A Reevaluation of our Trade Policy is now Justified


Robert B. Zoellick published an essay on trade in the Thursday September 5th edition of the The Wall Street Journal.  Ambassador Zoellick is a former president of the World Bank, a Deputy Secretary of State and a long-serving U.S. Trade Representative responsible in large measure for negotiation of the Trans Pacific Trade Agreement and other pacts beneficial to the U.S. poultry industry under previous administrations.


In his article Zoellick contends that the current aggressive approach to international trade involving tariffs and coercion is effectively reducing domestic investment and harming the economy.  Protectionism, not practiced since the administration of Herbert Hoover has returned with predictable results.  Zoellick maintains that the U.S. has lost markets especially for agricultural products.  The eleven nations that remained in the TPP reconstituted as the Comprehensive and Progressive Trans-Pacific Partnership have benefitted from lower tariffs.  To maintain the support of the agricultural community, the Administration has been forced to introduce a program of compensation.  Not only has the $12 billion in 2018 and the $19 billion to be made available in 2019 added to the national debt, farmers are inadequately remunerated and have lost markets that will take years to regain, if ever.  


Indirect effects of tariffs on aluminum and steel have impacted both consumers and industry through escalation in the cost of both domestic and imported products.  The Peterson Institute for International Economics estimated for every job in the steel industry added through tariffs, required an expenditure of $650,000 by direct and indirect consumers of steel.


Zoellick pointed to the reduction in foreign direct investment and disruption of supply chains that have adversely affected multinational companies based in the U.S. in addition to the subsidiaries of international companies.


Traditionally the leadership of the U.S. in international trade has been a significant factor in strengthening trade rules especially in technology and intellectual property rights.  While it is acknowledged that China has consistently ignored fair practices with regard to intellectual property, there does not appear to be any change in their policies crucial to attaining the goals of the Made in China 2025 objective.

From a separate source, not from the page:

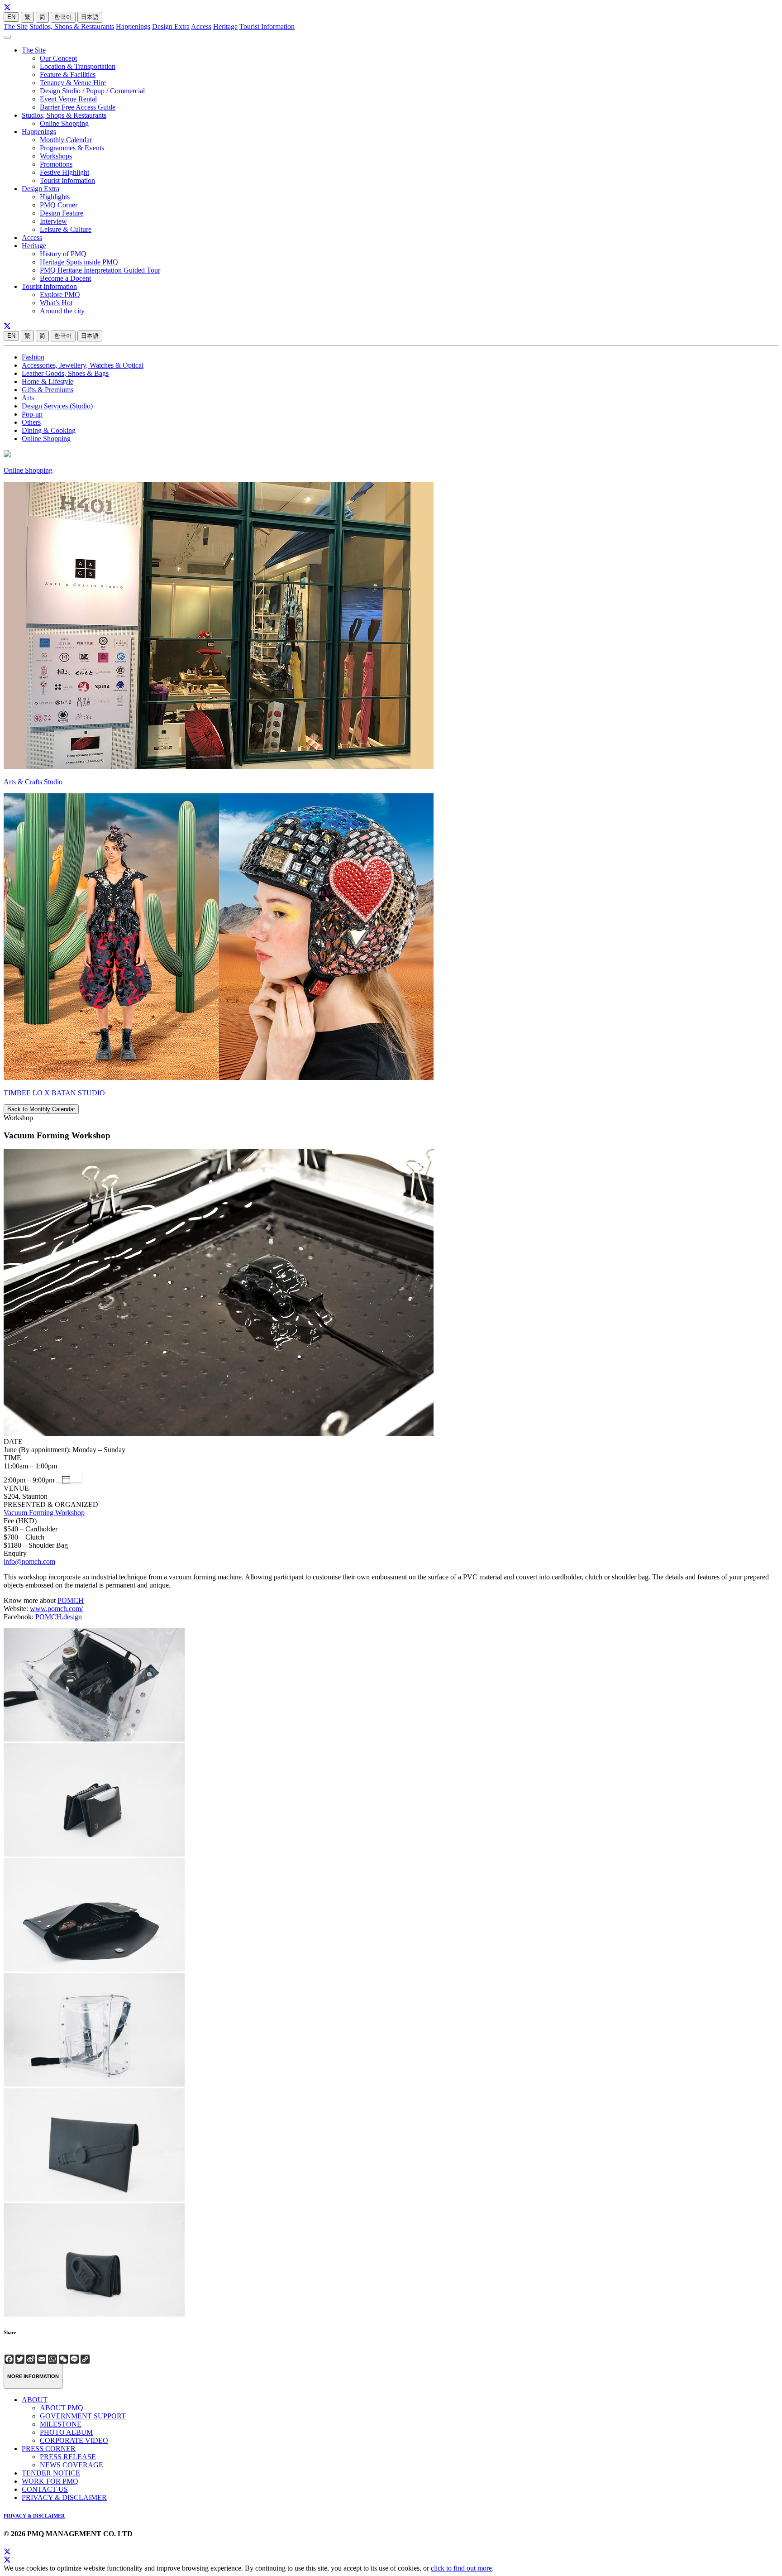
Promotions (56, 164)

Commentators support Zoellick over his concern that the Administration may unilaterally withdraw from the World Trade Organization, critical to regulation of international commerce. It is a reality that the U.S. has blocked appointment to the WTO appeals body necessary to adequately resolve conflicts. Participants at the G-7 Summit agreed to reform aspects of the WTO, a process requiring diplomacy and moral certitude.


Over the past 30-month period manufacturers and farmers in the U.S. have been confronted with uncertainty resulting in reduced capital investment. This has ultimately created the potential for a recession despite the current exuberance demonstrated by the stock market.  Adopting an eye-for-and-eye and a tooth-for-a-tooth trade policy will inevitably result in all parties being both blind and toothless.  The question now is how to restore trade equilibrium without disrupting international markets and eroding confidence in the U.S. as a world leader.